What are the goals of operations in the Forex market?
What are the goals of operations in the Forex market?

There are four main types of operations in the Forex market. These include trading, speculative, hedging and regulatory. The main volume of transactions falls on speculation aimed at making a profit.

Speculative and trading operations in the Forex market

Some people use the Forex market to exchange currencies. For example, multinational corporations that sell goods in one country and incur expenses in another. For them, the main advantage of Forex is its convenience. Such operations are essentially trading. The need for their implementation is due to economic feasibility.

Still, the bulk of the Forex market participants are currency speculators. Their goal is to profit from the price difference between a currency pair, such as the euro-dollar.

In 2010, the volume of daily transactions in the Forex market amounted to $ 4 trillion.
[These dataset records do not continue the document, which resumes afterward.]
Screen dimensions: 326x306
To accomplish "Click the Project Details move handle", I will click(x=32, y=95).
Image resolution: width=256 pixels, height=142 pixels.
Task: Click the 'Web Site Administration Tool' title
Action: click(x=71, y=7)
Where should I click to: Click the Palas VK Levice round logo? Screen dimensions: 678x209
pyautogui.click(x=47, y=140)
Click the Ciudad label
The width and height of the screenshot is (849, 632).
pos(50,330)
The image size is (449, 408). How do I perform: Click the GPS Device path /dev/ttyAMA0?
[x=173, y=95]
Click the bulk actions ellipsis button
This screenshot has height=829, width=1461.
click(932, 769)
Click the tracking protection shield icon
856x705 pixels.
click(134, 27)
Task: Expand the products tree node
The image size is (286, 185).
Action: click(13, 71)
Margin speculative trading is focused on fixing the current currency quotes, but it is carried out without real delivery, i.e. it is not trading.

Forex trading is one of the high-risk earnings and requires special knowledge and training so that the trader does not lose the deposit.
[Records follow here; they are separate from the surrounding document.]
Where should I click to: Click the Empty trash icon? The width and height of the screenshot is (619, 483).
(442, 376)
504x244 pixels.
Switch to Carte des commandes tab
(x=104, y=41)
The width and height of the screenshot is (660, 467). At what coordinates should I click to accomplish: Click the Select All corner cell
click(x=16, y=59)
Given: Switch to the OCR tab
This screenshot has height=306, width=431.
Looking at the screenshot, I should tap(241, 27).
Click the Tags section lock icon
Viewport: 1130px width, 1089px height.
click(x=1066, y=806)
Many speculative transactions are carried out using leverage, since many novice traders do not have the required amount to carry out transactions. Leverage is the ratio of the deposit amount to the purchased currency volume. It can range from 1: 1 to 1: 500.

Forex hedging

The purpose of hedging in the Forex market is to insure their own capital against risks caused by fluctuations in foreign exchange rates. Its meaning lies in fixing the value of the company's funds by concluding transactions in the Forex market. Hedging leads to the disappearance of exchange rate risks. This provides the company with the opportunity to plan activities, determine in advance the trade margin, calculate profits, etc.

During the period of the financial and economic crisis, the popularity of hedging operations has increased significantly.
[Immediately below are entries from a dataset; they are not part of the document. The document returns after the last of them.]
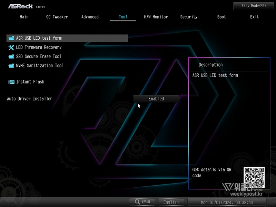Click the LED Firmware Recovery wrench icon
This screenshot has width=276, height=207.
click(x=11, y=47)
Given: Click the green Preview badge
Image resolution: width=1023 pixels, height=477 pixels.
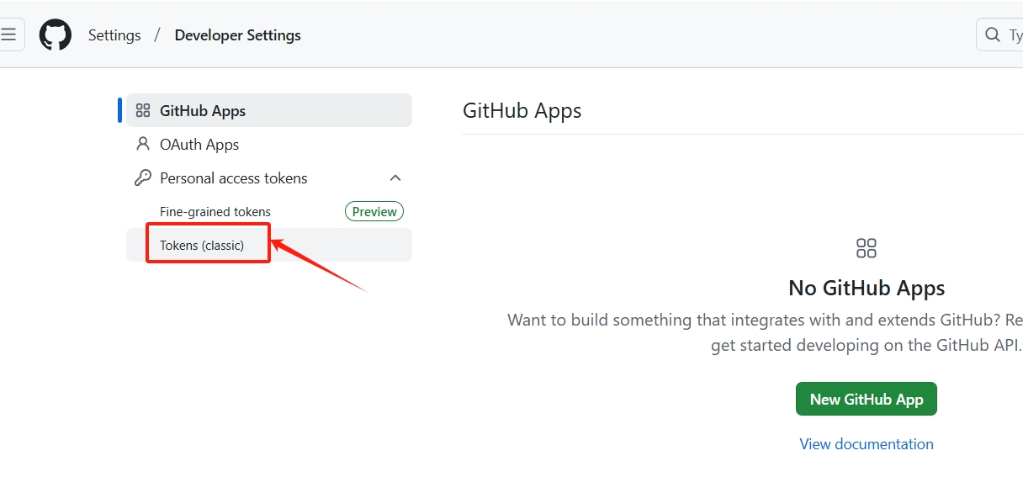Looking at the screenshot, I should click(x=374, y=212).
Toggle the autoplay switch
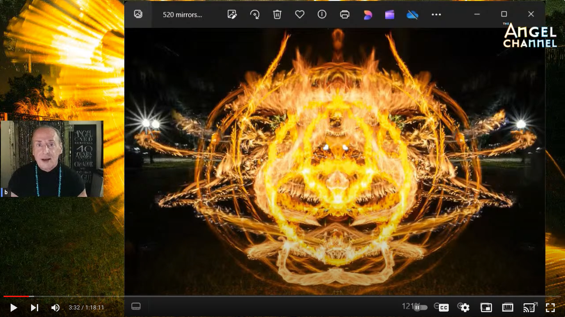Image resolution: width=565 pixels, height=317 pixels. (x=420, y=307)
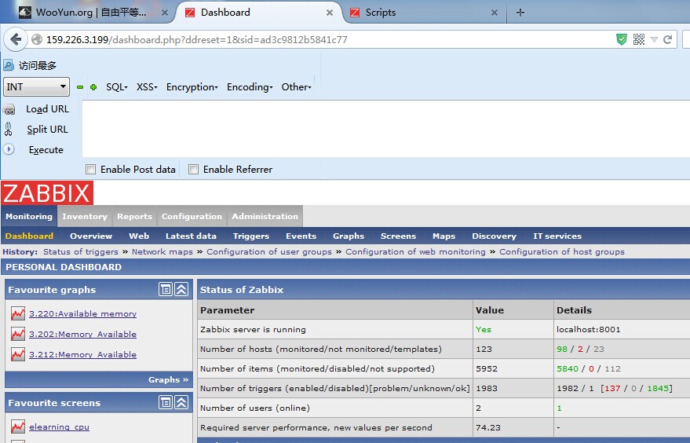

Hedging can be carried out both from the position of the buyer and the seller. Buyer hedging is used to reduce the risk associated with a possible increase in the price of a product. The goal of hedging a seller is exactly the opposite.

Regulatory operations in the Forex market

Central banks carry out regulatory operations. Through them, there is a targeted impact on the country's exchange rate. The meaning of such operations lies in the purchase and sale of foreign currency by banks. As a result, the state controls the exchange rate of the national currency and regulates the change in the foreign exchange rate.